Ce handicap léger est facilement surmontable dans la vie de tous les jours. Prenons par exemple un classique feu de signalisation : en l’absence de perception correcte des couleurs, il est très simple de se fier aux différentes positions du feu pour savoir quand marquer l’arrêt et quand reprendre sa route. Mais qu’en est-il au sein de notre passion ? Vous allez le découvrir !

puzzle bobble

Imaginons que vous vous lanciez dans une partie de Puzzle Bobble, le classique du puzzle game développé par Taito. Pour rappel, Puzzle Bobble (ou Bust A Move en version US) vous fait incarner de petits personnages tirés d’un précédent titre de Taito, les petits dinosaures de Bubble Bobble, eux-mêmes aux commandes d’un canon à billes. A l’écran, tout un amas de boules de différentes couleurs, et le but du jeu est de détruire l’amas avant qu’il ne touche le bas de l’écran en tirant des boules pour regrouper celles d’une même couleur afin de les faire disparaitre, dans une espèce de Tetris inversé bien sympathique. Complètement pris au jeu, vous vous appliquez à disposer vos billes pour anticiper de gros combos et ainsi compléter efficacement le tableau; et cet amas de boules bleues vous tend les bras.
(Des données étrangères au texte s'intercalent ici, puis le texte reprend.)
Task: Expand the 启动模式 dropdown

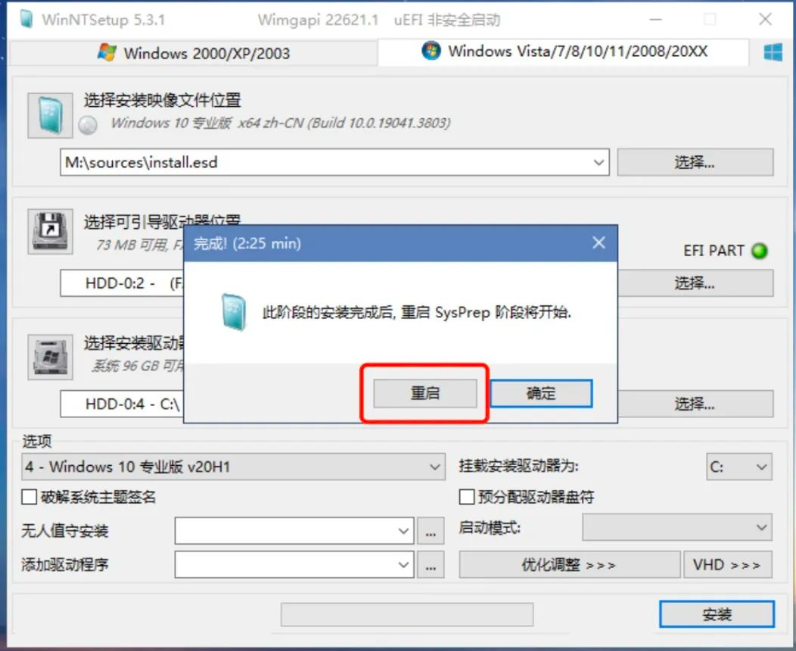Action: coord(677,527)
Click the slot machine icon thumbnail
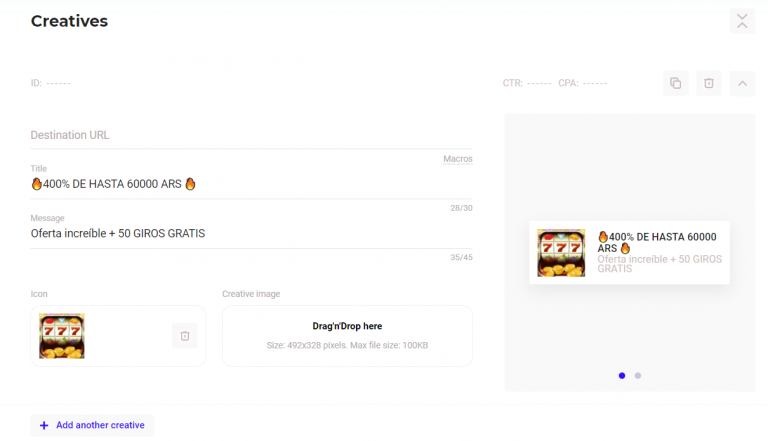 coord(62,336)
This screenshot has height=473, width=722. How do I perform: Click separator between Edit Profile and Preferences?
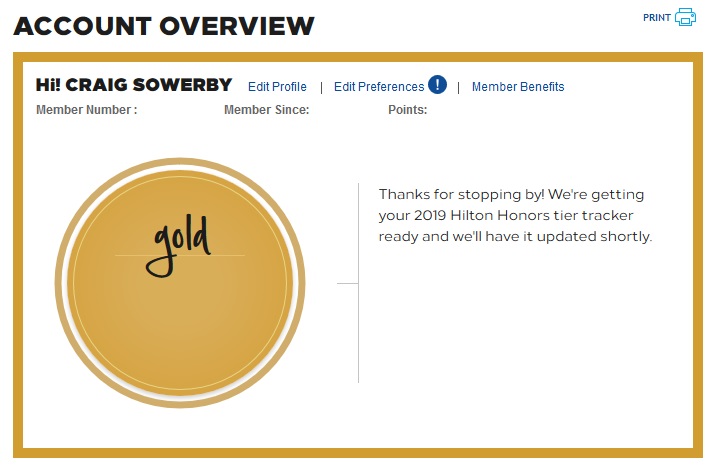pos(321,87)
Vous surveillez bien l’approvisionnement en billes de votre canon jusqu’à obtenir enfin la fameuse clé de la victoire, cette bille bleue tant attendue. Là, vous prenez le temps de bien viser et envoyez, sûr de vous, la boule dans l’emplacement que vous lui réserviez depuis plusieurs longues secondes. Alors que vous vous attendiez à voir un bon paquet de billes disparaitre en faisant monter indécemment votre score, c’est la douche froide : vous constatez que malgré ce coup finement placé, rien ne se passe, et pour cause ! La « boule bleue » que vous attendiez tant s’avère en vérité être une boule mauve ; et voici votre partie en bien mauvaise posture. C’est bien là le principal problème des puzzle games basés sur les couleurs : ils utilisent souvent des tons qui, s’ils paraissent anodins pour la majorité des joueurs, tendent à se confondre une fois perçus par un daltonien et ce encore plus facilement quand il s’agit de couleurs relativement proches l’une de l’autre : le bleu et le mauve, le vert et le jaune, le rouge et le rose… sont tout autant de nuances bien souvent impossibles à percevoir pour un joueur atteint de daltonisme, rendant des titres comme Columns, Puyo Puyo ou encore Super Puzzle Fighter complètement injouables.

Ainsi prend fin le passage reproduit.